Express the records from the line with "conferences [385, 1848]" through the end of the records as a two-column CSV with the columns input and output, one row for each entry. Put the entry's text and its answer each in a single quoted field, with line breaks turned into spaces.
● ● ● ● ● ● ●
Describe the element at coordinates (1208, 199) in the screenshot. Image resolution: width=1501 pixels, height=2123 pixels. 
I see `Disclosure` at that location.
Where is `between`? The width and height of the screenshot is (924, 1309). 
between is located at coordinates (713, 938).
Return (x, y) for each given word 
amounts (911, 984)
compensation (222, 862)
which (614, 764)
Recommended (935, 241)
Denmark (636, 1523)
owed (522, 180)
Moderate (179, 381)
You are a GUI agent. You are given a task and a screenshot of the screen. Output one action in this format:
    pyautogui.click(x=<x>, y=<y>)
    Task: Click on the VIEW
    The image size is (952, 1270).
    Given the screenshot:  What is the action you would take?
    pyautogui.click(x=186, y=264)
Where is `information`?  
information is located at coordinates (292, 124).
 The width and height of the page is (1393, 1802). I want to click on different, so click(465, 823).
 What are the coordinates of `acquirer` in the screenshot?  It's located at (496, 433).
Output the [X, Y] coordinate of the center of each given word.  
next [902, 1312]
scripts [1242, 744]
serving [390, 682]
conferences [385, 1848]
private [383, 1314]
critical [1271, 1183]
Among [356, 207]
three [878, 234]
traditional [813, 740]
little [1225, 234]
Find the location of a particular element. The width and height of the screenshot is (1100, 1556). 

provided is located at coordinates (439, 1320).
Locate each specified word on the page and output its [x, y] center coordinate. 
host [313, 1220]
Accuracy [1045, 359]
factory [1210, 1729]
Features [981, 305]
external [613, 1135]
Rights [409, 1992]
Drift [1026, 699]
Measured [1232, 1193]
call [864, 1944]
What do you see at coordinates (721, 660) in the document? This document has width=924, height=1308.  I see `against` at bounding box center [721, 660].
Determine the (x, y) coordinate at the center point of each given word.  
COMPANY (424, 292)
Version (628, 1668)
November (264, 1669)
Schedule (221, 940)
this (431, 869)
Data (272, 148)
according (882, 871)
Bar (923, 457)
● ● ● ● ● ● ●
◆ Solution to this exercise ◆
input,output
"conferences","[385, 1848]"
"private","[383, 1314]"
"critical","[1271, 1183]"
"Among","[356, 207]"
"three","[878, 234]"
"traditional","[813, 740]"
"little","[1225, 234]"
"Find the location of a particular element. The width and height of the screenshot is (1100, 1556).","provided is located at coordinates (439, 1320)."
"Locate each specified word on the page and output its [x, y] center coordinate. host","[313, 1220]"
"Accuracy","[1045, 359]"
"factory","[1210, 1729]"
"Features","[981, 305]"
"external","[613, 1135]"
"Rights","[409, 1992]"
"Drift","[1026, 699]"
"Measured","[1232, 1193]"
"call","[864, 1944]"
"What do you see at coordinates (721, 660) in the document? This document has width=924, height=1308.","I see `against` at bounding box center [721, 660]."
"Determine the (x, y) coordinate at the center point of each given word. COMPANY","(424, 292)"
"Version","(628, 1668)"
"November","(264, 1669)"
"Schedule","(221, 940)"
"this","(431, 869)"
"Data","(272, 148)"
"according","(882, 871)"
"Bar","(923, 457)"